— start of Text shown —
Skip to main content

Elasticsearch storage

Elasticsearch provides full-text search and faceted filtering for Chive. Like all Chive databases, it stores indexes only.

Index architecture

Index naming

Preprint indexes use time-based naming with aliases:

preprints-000001  ← Current write index
preprints-000002 ← Rolled over index
preprints ← Write alias (points to current)
preprints-read ← Read alias (points to all)

Index template

The preprints template applies to all preprints-* indexes:

{
"index_patterns": ["preprints-*"],
"template": {
"settings": {
"number_of_shards": 3,
"number_of_replicas": 2,
"analysis": {
"analyzer": {
"preprint_analyzer": {
"type": "custom",
"tokenizer": "standard",
"filter": ["lowercase", "porter_stem", "asciifolding"]
}
}
}
},
"mappings": {
"properties": {
"uri": { "type": "keyword" },
"title": {
"type": "text",
"analyzer": "preprint_analyzer",
"fields": {
"keyword": { "type": "keyword" },
"suggest": { "type": "completion" }
}
},
"abstract": { "type": "text", "analyzer": "preprint_analyzer" },
"keywords": { "type": "keyword" },
"author_did": { "type": "keyword" },
"author_name": { "type": "text" },
"fields": { "type": "keyword" },
"created_at": { "type": "date" },
"indexed_at": { "type": "date" }
}
}
}
}

Index lifecycle management

ILM policy

Indexes rotate through hot/warm/cold tiers:

PhaseDurationActions
Hot0-30 daysRollover at 50GB or 30 days
Warm30-90 daysForce merge to 1 segment, reduce replicas
Cold90+ daysMove to cold storage, reduce priority
{
"policy": {
"phases": {
"hot": {
"actions": {
"rollover": {
"max_size": "50gb",
"max_age": "30d"
}
}
},
"warm": {
"min_age": "30d",
"actions": {
"forcemerge": { "max_num_segments": 1 },
"allocate": { "number_of_replicas": 1 }
}
},
"cold": {
"min_age": "90d",
"actions": {
"allocate": { "number_of_replicas": 0 }
}
}
}
}
}

Adapter usage

Indexing documents

import { ElasticsearchAdapter } from '@/storage/elasticsearch/adapter.js';

const adapter = new ElasticsearchAdapter(client, logger);

// Index a preprint
await adapter.indexPreprint({
uri: 'at://did:plc:abc/pub.chive.preprint.submission/xyz',
title: 'Attention Is All You Need',
abstract: 'We propose a new simple network architecture...',
keywords: ['transformers', 'attention', 'neural networks'],
authorDid: 'did:plc:abc',
authorName: 'Vaswani et al.',
fields: ['cs.AI', 'cs.CL'],
createdAt: new Date('2017-06-12'),
});

// Bulk index
await adapter.bulkIndex(preprints, { chunkSize: 500 });

// Delete
await adapter.delete(uri);

Searching

// Full-text search
const results = await adapter.search({
query: 'attention mechanisms transformer',
fields: ['title^2', 'abstract'],
limit: 20,
offset: 0,
});

// With filters
const filtered = await adapter.search({
query: 'machine learning',
filters: {
fields: ['cs.AI', 'cs.LG'],
dateRange: { from: '2024-01-01' },
authors: ['did:plc:author1'],
},
sort: [{ created_at: 'desc' }],
});

Search query builder

The SearchQueryBuilder constructs Elasticsearch queries:

import { SearchQueryBuilder } from '@/storage/elasticsearch/search-query-builder.js';

const builder = new SearchQueryBuilder()
— end of Text shown —
Can you carry on the Elasticsearch storage documentation from its last line?
— start of Excerpted records —
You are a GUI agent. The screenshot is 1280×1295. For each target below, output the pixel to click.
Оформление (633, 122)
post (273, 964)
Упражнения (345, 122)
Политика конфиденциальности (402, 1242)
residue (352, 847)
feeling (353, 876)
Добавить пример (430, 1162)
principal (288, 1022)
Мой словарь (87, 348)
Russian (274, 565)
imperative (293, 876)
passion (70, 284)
— end of Excerpted records —
— start of Excerpted records —
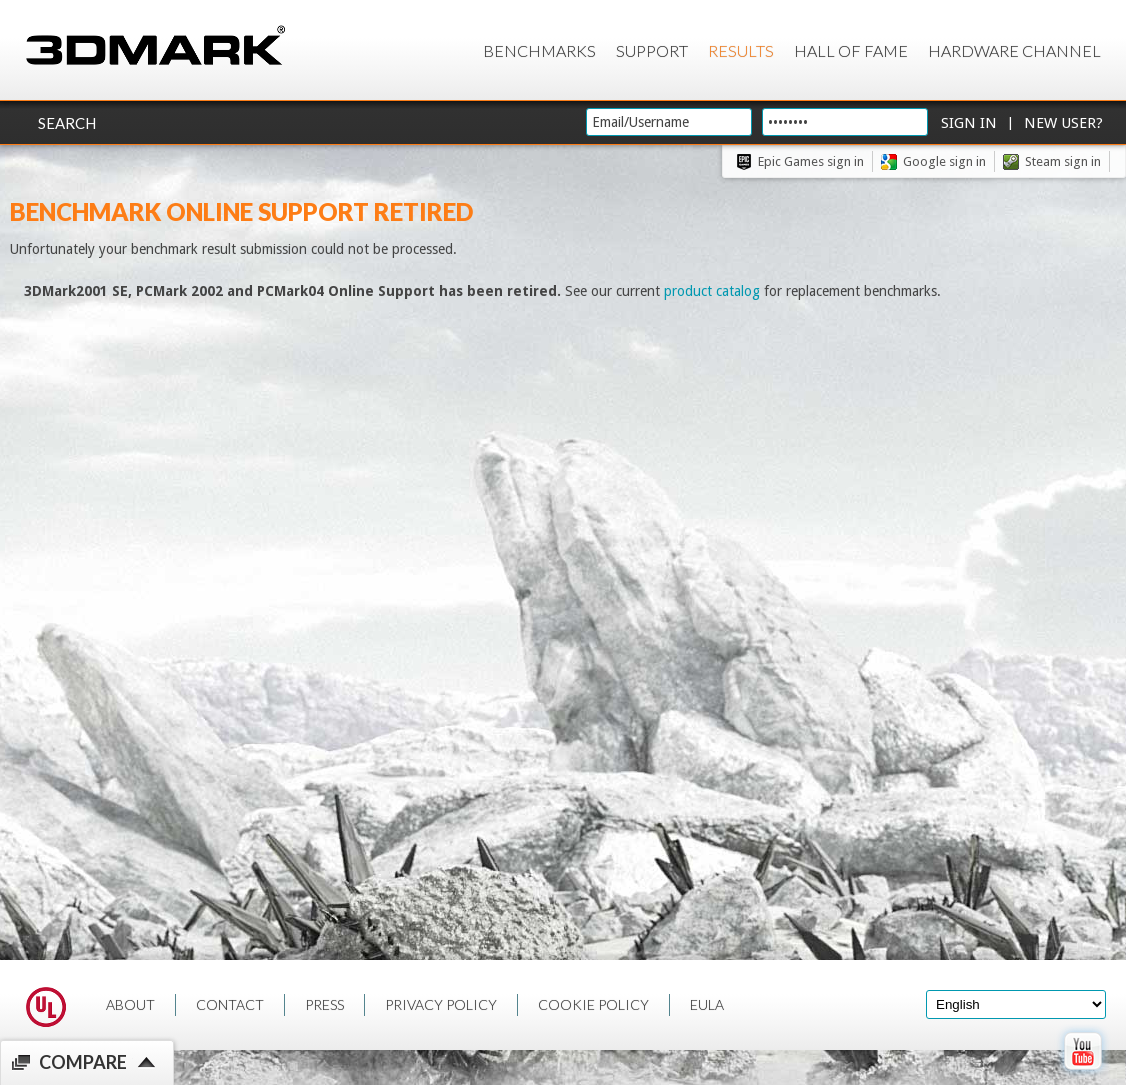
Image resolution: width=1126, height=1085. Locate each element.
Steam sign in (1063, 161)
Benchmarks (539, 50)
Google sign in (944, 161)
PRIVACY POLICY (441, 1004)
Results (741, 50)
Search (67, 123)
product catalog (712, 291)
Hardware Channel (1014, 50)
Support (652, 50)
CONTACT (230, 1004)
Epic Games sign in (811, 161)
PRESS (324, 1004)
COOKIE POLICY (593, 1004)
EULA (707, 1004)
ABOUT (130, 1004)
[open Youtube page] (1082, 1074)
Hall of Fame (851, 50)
— end of Excerpted records —
— start of Excerpted records —
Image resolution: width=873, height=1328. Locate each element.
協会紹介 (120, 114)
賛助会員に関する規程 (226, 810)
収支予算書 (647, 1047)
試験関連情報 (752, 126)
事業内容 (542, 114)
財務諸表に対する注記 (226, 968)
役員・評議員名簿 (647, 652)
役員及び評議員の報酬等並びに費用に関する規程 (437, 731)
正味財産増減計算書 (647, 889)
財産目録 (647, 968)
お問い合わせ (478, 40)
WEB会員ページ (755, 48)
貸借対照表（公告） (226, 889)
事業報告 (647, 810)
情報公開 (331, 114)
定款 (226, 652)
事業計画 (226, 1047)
— end of Excerpted records —
### The result
.query('neural networks')
.fields(['title^3', 'abstract^1', 'keywords^2'])
.filter('fields', ['cs.AI'])
.filter('dateRange', { from: '2024-01-01', to: '2024-12-31' })
.highlight(['title', 'abstract'])
.sort('created_at', 'desc')
.paginate(20, 0);

const esQuery = builder.build();

Query types

MethodElasticsearch Query
.query(text)multi_match with cross_fields
.phrase(text)match_phrase for exact sequences
.prefix(text)prefix for autocomplete
.filter(field, value)term in filter context
.range(field, opts)range query

Aggregations

import { AggregationsBuilder } from '@/storage/elasticsearch/aggregations-builder.js';

const aggs = new AggregationsBuilder()
.terms('fields', { size: 20 })
.terms('keywords', { size: 50 })
.dateHistogram('created_at', { interval: 'month' })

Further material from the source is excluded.